Where the string "File" appears in a line of the data, show that line.

━━━━━━

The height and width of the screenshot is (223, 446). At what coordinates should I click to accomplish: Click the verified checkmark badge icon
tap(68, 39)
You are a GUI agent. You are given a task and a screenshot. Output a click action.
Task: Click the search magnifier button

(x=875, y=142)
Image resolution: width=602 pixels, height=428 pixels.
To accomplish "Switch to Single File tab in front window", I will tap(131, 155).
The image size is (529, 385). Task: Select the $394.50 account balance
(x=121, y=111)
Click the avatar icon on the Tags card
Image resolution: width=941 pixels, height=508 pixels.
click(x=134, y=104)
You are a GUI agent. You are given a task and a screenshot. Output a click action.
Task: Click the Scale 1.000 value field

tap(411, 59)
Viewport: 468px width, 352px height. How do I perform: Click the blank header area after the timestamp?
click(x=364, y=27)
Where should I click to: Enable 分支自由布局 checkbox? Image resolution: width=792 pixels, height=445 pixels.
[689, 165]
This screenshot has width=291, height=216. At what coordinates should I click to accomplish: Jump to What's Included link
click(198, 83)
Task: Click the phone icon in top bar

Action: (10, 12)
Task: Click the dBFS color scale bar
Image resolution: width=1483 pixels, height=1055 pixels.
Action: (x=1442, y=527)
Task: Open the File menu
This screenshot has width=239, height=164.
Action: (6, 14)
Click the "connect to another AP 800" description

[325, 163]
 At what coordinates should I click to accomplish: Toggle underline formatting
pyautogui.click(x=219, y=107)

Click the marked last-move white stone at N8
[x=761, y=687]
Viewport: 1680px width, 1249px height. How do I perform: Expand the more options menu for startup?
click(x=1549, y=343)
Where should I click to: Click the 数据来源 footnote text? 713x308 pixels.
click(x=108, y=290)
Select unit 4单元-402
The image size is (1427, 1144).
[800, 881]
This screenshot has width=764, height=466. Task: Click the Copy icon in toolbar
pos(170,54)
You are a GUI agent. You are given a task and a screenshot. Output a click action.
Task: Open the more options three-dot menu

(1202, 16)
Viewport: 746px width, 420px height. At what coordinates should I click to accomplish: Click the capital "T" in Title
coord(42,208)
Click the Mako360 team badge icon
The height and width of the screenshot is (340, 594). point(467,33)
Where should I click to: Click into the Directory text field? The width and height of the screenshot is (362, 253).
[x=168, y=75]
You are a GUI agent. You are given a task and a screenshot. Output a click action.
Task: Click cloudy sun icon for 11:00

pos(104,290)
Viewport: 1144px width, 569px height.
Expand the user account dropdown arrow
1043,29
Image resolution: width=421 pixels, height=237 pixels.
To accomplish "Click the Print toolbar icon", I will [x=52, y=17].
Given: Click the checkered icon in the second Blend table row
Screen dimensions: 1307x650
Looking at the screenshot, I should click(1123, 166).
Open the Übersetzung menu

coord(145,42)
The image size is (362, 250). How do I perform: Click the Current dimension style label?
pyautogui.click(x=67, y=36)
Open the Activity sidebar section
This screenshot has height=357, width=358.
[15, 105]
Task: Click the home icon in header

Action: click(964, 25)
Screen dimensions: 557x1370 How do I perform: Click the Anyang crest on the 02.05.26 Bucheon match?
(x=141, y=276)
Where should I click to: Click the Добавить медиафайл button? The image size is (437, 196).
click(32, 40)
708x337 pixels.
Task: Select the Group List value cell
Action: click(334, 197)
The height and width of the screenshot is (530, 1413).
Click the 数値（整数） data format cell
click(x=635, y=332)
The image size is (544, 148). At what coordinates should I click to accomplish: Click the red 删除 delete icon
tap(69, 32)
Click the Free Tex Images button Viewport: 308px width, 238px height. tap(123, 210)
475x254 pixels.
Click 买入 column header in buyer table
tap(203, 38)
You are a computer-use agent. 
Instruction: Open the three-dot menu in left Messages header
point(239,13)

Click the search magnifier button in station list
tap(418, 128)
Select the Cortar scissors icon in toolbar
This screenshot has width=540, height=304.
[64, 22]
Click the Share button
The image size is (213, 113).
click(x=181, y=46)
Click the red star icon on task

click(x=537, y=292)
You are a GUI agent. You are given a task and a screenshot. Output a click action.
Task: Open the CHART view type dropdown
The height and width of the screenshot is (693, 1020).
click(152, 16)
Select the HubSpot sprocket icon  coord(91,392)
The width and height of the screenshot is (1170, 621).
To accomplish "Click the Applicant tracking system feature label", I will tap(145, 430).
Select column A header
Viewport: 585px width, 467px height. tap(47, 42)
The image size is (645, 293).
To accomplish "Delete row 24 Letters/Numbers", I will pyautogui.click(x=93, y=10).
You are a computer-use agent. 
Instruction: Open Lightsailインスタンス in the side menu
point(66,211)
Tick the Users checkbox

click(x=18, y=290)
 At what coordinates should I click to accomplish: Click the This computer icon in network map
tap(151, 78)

━━━━━━

Response to this exercise >>
To accomplish "Switch to Single File tab in front window", I will tap(131, 155).
Task: Open the File menu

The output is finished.